### The task
Copy every line of the entries from the start through the line with "pyautogui.click(x=141, y=217)", shifting each coordinate in the answers by adding 98 to it.

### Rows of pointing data
┏━━

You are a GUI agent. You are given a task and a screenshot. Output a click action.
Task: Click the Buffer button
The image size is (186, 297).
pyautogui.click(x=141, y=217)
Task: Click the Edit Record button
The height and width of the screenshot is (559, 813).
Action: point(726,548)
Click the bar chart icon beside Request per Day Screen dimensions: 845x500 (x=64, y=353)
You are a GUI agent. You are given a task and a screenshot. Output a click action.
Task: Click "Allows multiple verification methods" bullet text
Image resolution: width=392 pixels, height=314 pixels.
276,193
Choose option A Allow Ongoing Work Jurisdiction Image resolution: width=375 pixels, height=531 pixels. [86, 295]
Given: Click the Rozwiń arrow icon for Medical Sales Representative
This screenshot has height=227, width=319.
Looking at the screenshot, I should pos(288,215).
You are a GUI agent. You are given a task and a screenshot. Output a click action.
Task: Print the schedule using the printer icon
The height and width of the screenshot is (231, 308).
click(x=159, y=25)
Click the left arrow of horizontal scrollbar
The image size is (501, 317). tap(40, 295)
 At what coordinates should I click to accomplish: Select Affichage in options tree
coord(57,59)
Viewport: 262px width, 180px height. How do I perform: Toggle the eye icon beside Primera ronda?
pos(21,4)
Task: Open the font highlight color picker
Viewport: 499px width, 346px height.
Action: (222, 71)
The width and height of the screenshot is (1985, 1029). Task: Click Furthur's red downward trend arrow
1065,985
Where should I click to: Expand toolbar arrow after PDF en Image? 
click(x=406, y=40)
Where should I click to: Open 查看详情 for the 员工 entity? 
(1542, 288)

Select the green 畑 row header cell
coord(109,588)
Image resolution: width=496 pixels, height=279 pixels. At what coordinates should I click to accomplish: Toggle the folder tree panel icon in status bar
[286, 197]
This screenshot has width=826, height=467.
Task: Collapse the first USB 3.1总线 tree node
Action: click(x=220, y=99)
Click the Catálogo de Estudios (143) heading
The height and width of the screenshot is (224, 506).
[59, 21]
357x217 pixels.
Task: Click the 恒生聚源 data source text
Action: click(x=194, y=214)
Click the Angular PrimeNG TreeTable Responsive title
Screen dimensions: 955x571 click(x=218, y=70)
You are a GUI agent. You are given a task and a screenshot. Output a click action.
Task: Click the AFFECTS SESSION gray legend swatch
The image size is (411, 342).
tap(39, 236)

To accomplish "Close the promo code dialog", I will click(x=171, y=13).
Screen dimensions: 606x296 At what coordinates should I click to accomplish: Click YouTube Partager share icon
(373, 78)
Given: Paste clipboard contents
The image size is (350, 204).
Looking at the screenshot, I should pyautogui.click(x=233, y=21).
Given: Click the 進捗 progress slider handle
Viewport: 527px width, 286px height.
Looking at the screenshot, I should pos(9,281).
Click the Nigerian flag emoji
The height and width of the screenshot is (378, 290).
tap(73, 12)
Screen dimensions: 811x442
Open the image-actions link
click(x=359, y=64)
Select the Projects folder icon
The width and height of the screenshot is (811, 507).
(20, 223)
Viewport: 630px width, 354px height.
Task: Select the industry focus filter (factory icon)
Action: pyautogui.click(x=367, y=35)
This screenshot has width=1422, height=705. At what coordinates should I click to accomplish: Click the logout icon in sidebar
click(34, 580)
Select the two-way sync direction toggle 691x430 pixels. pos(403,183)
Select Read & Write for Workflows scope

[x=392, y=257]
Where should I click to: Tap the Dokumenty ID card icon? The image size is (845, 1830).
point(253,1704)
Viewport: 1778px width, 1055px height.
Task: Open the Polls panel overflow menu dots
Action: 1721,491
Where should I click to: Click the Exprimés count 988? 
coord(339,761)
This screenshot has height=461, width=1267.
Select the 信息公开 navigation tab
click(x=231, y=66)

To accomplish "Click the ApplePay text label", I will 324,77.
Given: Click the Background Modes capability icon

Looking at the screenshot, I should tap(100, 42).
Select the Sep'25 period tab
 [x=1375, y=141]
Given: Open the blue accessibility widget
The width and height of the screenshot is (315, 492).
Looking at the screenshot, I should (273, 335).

┗━━

### Written answer
You are a GUI agent. You are given a task and a screenshot. Output a click action.
Task: Click the Buffer button
The image size is (186, 297).
pyautogui.click(x=239, y=315)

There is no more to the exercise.